WORK INSTRUCTIONS — Look at the entries below and restate word for word the lines from the first through the one that has "You are a computer-use".

Stored data:
****************
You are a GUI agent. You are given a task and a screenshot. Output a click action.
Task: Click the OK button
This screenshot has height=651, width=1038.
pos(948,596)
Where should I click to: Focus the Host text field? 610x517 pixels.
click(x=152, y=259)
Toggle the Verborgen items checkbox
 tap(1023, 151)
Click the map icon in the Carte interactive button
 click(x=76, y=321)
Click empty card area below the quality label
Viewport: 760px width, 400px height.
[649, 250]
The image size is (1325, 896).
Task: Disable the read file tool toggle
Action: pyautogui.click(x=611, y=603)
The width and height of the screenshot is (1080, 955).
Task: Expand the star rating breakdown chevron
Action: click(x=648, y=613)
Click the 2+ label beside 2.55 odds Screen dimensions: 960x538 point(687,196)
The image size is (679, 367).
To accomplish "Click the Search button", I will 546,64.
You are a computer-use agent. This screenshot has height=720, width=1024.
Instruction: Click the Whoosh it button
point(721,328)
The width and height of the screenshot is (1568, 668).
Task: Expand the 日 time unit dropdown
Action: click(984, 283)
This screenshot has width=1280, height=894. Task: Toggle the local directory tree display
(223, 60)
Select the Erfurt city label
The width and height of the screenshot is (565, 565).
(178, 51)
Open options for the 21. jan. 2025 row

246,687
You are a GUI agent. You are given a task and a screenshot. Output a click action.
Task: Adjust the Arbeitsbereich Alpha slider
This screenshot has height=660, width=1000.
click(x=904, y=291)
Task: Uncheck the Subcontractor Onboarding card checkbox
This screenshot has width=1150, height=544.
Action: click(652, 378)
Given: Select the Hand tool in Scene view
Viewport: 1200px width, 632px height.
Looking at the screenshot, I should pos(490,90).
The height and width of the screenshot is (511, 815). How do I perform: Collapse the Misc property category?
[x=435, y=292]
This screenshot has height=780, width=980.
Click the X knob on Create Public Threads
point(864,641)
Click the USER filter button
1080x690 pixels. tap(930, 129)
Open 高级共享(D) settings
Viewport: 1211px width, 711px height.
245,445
****************
ANSWER —
You are a GUI agent. You are given a task and a screenshot. Output a click action.
Task: Click the OK button
This screenshot has height=651, width=1038.
pos(948,596)
Where should I click to: Focus the Host text field? 610x517 pixels.
click(x=152, y=259)
Toggle the Verborgen items checkbox
 tap(1023, 151)
Click the map icon in the Carte interactive button
 click(x=76, y=321)
Click empty card area below the quality label
Viewport: 760px width, 400px height.
[649, 250]
The image size is (1325, 896).
Task: Disable the read file tool toggle
Action: pyautogui.click(x=611, y=603)
The width and height of the screenshot is (1080, 955).
Task: Expand the star rating breakdown chevron
Action: click(x=648, y=613)
Click the 2+ label beside 2.55 odds Screen dimensions: 960x538 point(687,196)
The image size is (679, 367).
To accomplish "Click the Search button", I will 546,64.
You are a computer-use agent. This screenshot has height=720, width=1024.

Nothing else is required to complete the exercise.